CNJ acaba com exigência de pagamento prévio do ITCMD em inventário extrajudicial

Medida permite lavratura da escritura sem comprovação do recolhimento; imposto continua devido e competência é estadual

Redação POLITICA.TO9 de set. de 2026 · 01h047 acessos📲 Enviar no WhatsApp
CNJ acaba com exigência de pagamento prévio do ITCMD em inventário extrajudicial
Reprodução: noticiatocantins.com.br

CNJ decidiu que o ITCMD não precisará ser pago antecipadamente em inventários extrajudiciais.

A mudança facilita herdeiros que recebem bens, como imóveis, mas não têm recursos imediatos para recolher o tributo.
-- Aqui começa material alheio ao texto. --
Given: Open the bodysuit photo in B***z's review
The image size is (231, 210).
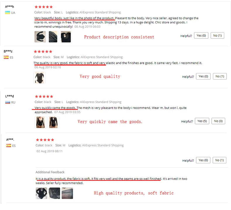Looking at the screenshot, I should pos(39,78).
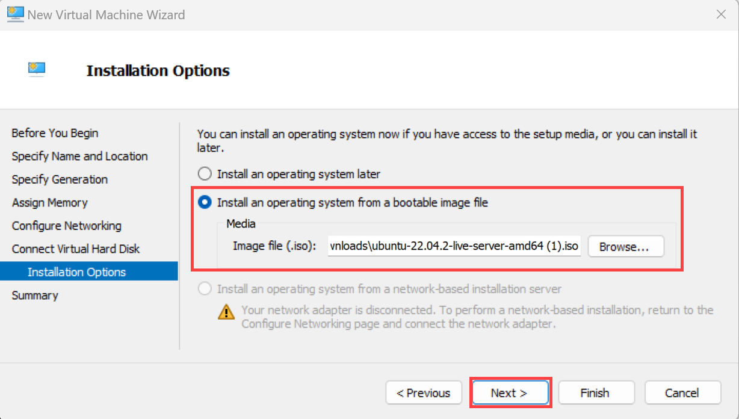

A resolução do Conselho Nacional de Justiça atendeu a requerimento do Colégio Notarial do Brasil — Conselho Federal (CNB/CF) e altera a sistemática prevista no artigo 15 da Resolução CNJ nº 35/2007; o tabelião deverá registrar na escritura que as partes estão cientes das obrigações tributárias e, se o ITCMD ainda não tiver sido pago, comunicar a lavratura ao Fisco em cinco dias ou conforme a legislação estadual.

3.114.091 — escrituras de inventário extrajudiciais entre 2007 e julho de 2026

261.602 — atos registrados em 2025, maior volume anual da série

38.467 — inventários contabilizados em 2007; crescimento de ~580% no período

O inventário em Cartório de Notas é feito por escritura pública, não depende de homologação judicial, pode ser presencial ou online pela plataforma e-Notariado, e exige assistência de advogado ou defensor público; a escritura serve para transferir imóveis, veículos, participações empresariais e outros bens e pode ser lavrada em qualquer Cartório de Notas escolhido pelos interessados.
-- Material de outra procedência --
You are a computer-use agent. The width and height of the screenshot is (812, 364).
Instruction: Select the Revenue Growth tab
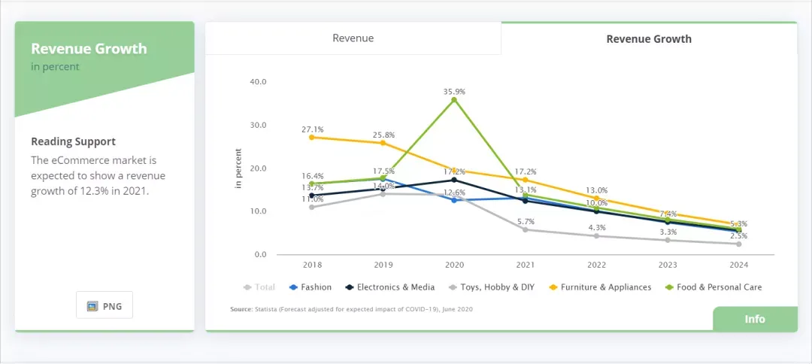pyautogui.click(x=649, y=39)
“Na prática, o inventário poderá avançar e ser formalizado em cartório antes do recolhimento do tributo, mas isso não significa que os herdeiros possam deixar o imposto para um momento indefinido, já que os prazos legais continuam correndo e eventual atraso pode gerar multa, juros e demais encargos previstos na legislação estadual”, afirmou Gilberto Alvarenga, secretário-geral da Comissão Especial de Assuntos Tributários da OAB-RJ.

O ITCMD continua devido e de competência estadual; as Secretarias da Fazenda dos estados deverão adequar procedimentos à nova sistemática, e a efetiva transferência de determinados bens pode continuar dependendo da regularização fiscal — por exemplo, o Tribunal de Justiça do Rio de Janeiro já admitiu exigência de comprovação do pagamento para registro imobiliário.